-- Start DOCUMENT EXTRACT --

CapstoneReport

Yinning Zhang
May 2019

In this project, I used the Stupid Backoff Model. To learn about this method, please visit this paper, < https://www.aclweb.org/anthology/D07-1090.pdf>.
Link to the App: https://zhangyinning.shinyapps.io/WordPrediction/

Steps

Create a training set with 2% of the original data.
Use data clean pipeline to process data.
Generate unigrams, 2grams, 3grams, 4grams, 5 grams files.
Write the prediction model.

The App

It searches from 5 grams to 2grams until it finds a match.
If the input has more than 5 words, only the last 5 words are used for prediction.
It calculat the probability of each match. For example, if it find match in the 5 grams file, it divide the frequency of each 5 grams by the sum of all the matches. See the next page for the code chunk

code for the Prediction Model 1

N <- length(inputwords)

if(N >= 5) {
# get last 5 words
w <- tail(inputwords, 5)

w1 <- w[1]; w2 <- w[2]; w3 <- w[3]; w4 <- w[4]; w5 <- w[5];
subdf <- data.table()

if(nrow(subdf) == 0) subdf <- subset(DF6grams, word1==w1 & word2==w2 & word3==w3 & word4==w4 & word5==w5)

-- End DOCUMENT EXTRACT --
-- Start SUPPLIED ENTRIES --

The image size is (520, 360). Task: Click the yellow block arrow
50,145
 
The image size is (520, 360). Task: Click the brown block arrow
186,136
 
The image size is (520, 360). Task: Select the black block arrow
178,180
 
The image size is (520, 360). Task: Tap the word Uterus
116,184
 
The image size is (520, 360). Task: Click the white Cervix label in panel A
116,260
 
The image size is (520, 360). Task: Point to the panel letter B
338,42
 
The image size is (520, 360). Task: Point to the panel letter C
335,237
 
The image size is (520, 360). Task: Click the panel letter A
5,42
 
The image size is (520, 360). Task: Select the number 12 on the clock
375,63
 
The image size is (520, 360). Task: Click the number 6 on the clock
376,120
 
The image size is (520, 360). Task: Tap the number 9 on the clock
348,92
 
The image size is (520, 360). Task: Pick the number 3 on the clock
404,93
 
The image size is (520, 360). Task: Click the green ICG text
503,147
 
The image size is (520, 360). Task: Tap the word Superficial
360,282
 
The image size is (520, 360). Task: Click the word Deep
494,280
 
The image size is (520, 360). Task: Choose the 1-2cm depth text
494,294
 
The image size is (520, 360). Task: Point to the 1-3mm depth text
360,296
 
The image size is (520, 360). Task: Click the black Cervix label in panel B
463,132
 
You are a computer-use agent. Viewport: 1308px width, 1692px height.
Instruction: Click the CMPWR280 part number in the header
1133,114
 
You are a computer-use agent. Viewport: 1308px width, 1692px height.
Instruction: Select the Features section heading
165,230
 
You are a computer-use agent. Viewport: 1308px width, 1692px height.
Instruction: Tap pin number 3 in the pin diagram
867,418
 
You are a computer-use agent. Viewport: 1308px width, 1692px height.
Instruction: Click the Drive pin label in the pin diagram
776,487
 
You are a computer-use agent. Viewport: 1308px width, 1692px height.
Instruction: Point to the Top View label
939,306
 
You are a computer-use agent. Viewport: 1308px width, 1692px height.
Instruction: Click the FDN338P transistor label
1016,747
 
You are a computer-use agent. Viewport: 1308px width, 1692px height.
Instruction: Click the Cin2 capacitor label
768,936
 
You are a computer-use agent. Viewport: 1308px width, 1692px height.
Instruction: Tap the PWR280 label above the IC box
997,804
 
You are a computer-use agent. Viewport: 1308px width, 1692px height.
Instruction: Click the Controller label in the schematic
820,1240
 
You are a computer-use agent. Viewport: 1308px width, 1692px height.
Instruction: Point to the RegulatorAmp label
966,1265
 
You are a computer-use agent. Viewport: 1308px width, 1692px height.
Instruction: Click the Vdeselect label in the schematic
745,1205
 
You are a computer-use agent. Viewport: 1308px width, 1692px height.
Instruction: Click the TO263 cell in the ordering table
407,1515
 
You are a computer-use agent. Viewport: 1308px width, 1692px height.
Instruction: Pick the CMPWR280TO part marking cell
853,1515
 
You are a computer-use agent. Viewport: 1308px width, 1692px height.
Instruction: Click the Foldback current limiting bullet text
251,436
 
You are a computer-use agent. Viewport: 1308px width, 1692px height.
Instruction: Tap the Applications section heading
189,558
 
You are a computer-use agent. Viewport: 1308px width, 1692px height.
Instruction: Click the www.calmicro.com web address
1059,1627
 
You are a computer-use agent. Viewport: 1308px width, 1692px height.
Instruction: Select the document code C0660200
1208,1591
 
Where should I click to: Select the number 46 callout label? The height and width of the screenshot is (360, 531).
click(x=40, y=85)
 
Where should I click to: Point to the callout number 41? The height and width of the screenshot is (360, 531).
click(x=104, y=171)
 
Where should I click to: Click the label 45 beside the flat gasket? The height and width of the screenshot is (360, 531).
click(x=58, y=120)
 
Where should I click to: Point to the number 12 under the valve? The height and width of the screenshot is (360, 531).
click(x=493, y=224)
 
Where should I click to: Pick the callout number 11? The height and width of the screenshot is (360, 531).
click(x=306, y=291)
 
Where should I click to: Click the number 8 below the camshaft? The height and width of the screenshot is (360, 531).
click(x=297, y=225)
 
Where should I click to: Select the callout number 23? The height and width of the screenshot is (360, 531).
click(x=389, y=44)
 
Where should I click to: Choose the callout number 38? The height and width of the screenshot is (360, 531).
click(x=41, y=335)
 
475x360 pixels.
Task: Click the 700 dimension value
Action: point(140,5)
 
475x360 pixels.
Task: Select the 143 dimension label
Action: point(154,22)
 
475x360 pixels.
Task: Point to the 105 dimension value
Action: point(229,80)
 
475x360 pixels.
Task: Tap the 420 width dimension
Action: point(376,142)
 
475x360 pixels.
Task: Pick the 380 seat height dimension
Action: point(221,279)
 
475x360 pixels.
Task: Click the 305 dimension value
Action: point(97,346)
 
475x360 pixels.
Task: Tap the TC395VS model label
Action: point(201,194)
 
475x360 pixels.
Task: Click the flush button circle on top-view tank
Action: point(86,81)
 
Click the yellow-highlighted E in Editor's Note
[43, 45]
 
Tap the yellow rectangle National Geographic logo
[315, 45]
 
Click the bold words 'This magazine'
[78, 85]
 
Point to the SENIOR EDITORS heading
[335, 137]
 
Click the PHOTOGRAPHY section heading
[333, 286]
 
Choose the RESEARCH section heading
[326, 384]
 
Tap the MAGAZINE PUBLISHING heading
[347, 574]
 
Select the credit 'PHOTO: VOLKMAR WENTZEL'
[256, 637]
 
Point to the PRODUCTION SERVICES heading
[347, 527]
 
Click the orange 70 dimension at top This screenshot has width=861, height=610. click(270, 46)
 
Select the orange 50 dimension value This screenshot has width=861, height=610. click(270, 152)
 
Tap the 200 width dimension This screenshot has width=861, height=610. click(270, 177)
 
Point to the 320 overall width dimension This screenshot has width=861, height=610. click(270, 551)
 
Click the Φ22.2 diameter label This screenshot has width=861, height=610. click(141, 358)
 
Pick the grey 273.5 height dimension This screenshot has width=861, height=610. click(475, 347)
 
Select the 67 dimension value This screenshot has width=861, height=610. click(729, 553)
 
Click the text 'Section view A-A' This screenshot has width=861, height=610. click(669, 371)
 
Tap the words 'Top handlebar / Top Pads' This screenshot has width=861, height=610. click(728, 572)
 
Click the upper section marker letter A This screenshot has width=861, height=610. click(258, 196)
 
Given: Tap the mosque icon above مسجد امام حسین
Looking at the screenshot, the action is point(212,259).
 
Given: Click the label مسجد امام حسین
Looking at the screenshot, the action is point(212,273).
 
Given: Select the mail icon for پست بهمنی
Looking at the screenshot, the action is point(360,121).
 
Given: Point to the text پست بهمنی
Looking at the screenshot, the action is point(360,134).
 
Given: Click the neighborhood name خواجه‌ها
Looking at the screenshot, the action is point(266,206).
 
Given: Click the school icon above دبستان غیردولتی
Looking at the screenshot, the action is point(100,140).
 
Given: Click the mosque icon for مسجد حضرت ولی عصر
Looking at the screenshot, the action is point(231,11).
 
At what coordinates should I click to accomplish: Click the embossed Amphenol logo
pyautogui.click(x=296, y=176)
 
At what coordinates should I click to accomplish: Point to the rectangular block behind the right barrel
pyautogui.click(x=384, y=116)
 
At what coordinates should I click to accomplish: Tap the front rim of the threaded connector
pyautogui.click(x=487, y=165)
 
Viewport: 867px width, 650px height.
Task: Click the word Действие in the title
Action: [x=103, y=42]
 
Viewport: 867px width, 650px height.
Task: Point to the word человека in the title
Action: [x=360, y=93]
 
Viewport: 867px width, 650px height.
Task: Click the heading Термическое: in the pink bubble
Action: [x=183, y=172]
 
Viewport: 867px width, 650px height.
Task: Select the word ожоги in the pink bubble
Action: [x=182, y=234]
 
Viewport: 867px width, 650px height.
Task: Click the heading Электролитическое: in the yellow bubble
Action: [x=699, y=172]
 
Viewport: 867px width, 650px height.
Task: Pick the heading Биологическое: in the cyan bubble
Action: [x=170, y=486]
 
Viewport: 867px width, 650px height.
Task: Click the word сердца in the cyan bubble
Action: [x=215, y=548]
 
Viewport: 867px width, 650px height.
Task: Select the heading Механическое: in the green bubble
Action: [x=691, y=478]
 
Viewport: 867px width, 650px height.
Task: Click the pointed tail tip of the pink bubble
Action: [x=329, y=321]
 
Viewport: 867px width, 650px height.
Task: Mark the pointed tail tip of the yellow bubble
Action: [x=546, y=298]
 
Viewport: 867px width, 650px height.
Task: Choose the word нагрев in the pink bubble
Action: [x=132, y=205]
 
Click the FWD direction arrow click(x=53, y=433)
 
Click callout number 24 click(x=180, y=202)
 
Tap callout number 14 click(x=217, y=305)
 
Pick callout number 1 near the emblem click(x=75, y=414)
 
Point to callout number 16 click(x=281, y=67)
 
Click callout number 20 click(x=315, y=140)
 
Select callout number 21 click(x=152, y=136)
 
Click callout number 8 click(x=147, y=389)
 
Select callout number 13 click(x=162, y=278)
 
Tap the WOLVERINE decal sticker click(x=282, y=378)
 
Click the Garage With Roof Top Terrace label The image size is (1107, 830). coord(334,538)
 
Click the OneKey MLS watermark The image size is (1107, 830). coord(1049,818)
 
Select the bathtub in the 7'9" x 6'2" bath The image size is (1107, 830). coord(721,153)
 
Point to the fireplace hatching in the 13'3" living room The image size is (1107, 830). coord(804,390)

-- End SUPPLIED ENTRIES --

## STATED TASK:
Please rewrite the capstone report from the words "It calculat the" through "N <- length(inputwords)", changing "frequency" to "count". Work only from the capstone report.

## THE OUTPUT:
It calculat the probability of each match. For example, if it find match in the 5 grams file, it divide the count of each 5 grams by the sum of all the matches. See the next page for the code chunk

code for the Prediction Model 1

N <- length(inputwords)